An apparition of Artemis appears before Bell and reveals to him that even Gods reincarnate, though however long that may be even she doesn't know. She tearfully hopes that the next time they meet, they'll have a 10,000 year romance. Back in reality, Antares' body is destroyed and the Arcanum spell is destroyed, calming down the monsters in Orario. Outside of the ruins, Hestia consoles a morose Bell by showing him that his heroic deed not only saved Artemis, but the surrounding forest as well. Taking note of that, Bell and Hestia regroup with their friends and prepare to return home.

== Voice cast ==

| Character | Japanese | English |
|---|---|---|
| Bell Cranel | Yoshitsugu Matsuoka | Bryson Baugus |
| Hestia | Inori Minase | Luci Christian |
| Eina Tulle | Haruka Tomatsu | Shelby Blocker |
| Artemis | Maaya Sakamoto | Avery Smithhart |
| Liliruca Arde | Maaya Uchida | Hilary Haag |
| Ryū Lyon | Saori Hayami | Genevieve Simmons |
| Aiz Wallenstein | Saori Ōnishi | Shelley Calene-Black |
| Syr Flover | Shizuka Ishigami | Juliet Simmons |
| Hermes | Soma Saito | Benjamin McLaughlin |
| Freya | Yōko Hikasa | Patricia Duran |
| Welf Crozzo | Yoshimasa Hosoya | David Wald |
| Loki | Yurika Kubo | Christina Kelly |
| Lefiya Viridis | Juri Kimura | Kelley Peters |

== Production and release ==
The film was based on Is It Wrong to Try to Pick Up Girls in a Dungeon?, featuring an original story by the creator Fujino Ōmori. It was announced with the second season of the series during the GA Bunko 2018 Happyō Stage at Wonder Festival on February 18, 2018. The film was directed by Katsushi Sakurabi, with Warner Bros. distributed the film in Japan. J.C.Staff returned to animate the film, as well as the rest of the cast and staff reprised their roles. Yuka Iguchi performed the theme song "Onaji Sora no Shita" (おなじ空の下で) for the film.
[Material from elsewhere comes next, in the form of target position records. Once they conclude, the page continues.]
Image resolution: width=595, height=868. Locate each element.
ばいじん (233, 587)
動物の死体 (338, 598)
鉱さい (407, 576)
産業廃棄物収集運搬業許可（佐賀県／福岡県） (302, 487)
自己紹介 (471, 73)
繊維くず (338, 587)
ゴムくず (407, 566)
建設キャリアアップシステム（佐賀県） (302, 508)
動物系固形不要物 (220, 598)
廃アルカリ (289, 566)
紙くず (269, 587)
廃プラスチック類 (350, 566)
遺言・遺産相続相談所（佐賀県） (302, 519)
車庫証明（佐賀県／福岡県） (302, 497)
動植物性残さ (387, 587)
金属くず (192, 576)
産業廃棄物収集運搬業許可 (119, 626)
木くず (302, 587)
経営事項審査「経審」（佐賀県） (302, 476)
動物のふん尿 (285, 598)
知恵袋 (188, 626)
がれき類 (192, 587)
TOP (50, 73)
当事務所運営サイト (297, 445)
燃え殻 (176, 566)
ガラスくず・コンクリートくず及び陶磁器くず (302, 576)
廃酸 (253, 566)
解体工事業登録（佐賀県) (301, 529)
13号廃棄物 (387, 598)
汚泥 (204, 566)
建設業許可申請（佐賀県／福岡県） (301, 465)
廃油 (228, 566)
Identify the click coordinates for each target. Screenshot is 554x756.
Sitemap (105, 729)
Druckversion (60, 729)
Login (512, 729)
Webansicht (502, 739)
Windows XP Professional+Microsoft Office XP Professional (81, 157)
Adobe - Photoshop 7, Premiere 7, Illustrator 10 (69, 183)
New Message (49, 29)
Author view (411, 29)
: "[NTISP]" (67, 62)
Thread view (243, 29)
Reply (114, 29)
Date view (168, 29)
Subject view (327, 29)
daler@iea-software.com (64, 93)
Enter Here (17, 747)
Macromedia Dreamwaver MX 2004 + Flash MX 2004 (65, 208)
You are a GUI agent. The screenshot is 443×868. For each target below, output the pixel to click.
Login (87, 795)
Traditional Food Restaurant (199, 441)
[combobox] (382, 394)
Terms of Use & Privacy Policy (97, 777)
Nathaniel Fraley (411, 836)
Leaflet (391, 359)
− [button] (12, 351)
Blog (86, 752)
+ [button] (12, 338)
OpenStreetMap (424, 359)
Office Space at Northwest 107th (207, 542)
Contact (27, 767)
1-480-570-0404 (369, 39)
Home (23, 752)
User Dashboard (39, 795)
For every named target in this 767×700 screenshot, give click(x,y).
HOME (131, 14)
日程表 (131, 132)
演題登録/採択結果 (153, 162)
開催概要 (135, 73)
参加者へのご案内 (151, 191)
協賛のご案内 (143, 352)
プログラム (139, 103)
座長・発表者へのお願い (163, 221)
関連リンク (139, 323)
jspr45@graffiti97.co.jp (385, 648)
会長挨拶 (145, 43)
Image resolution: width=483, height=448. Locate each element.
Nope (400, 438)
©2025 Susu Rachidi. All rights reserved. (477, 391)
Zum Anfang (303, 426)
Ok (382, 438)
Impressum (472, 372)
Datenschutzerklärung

The film was originally released in Japan on February 15, 2019. Sentai Filmworks licensed the film in North America and screened the film in the United States on July 23, 2019. Manga Entertainment released Blu-ray and DVD in Australasia on September 7, 2020. The film also released to some other territories.

== Reception ==
Richard Eisenbeis of Anime News Network giving it an overall score of B. He praised the film's original story, but he criticised the film "goes too big for things to believably return to the status quo at the end of the film".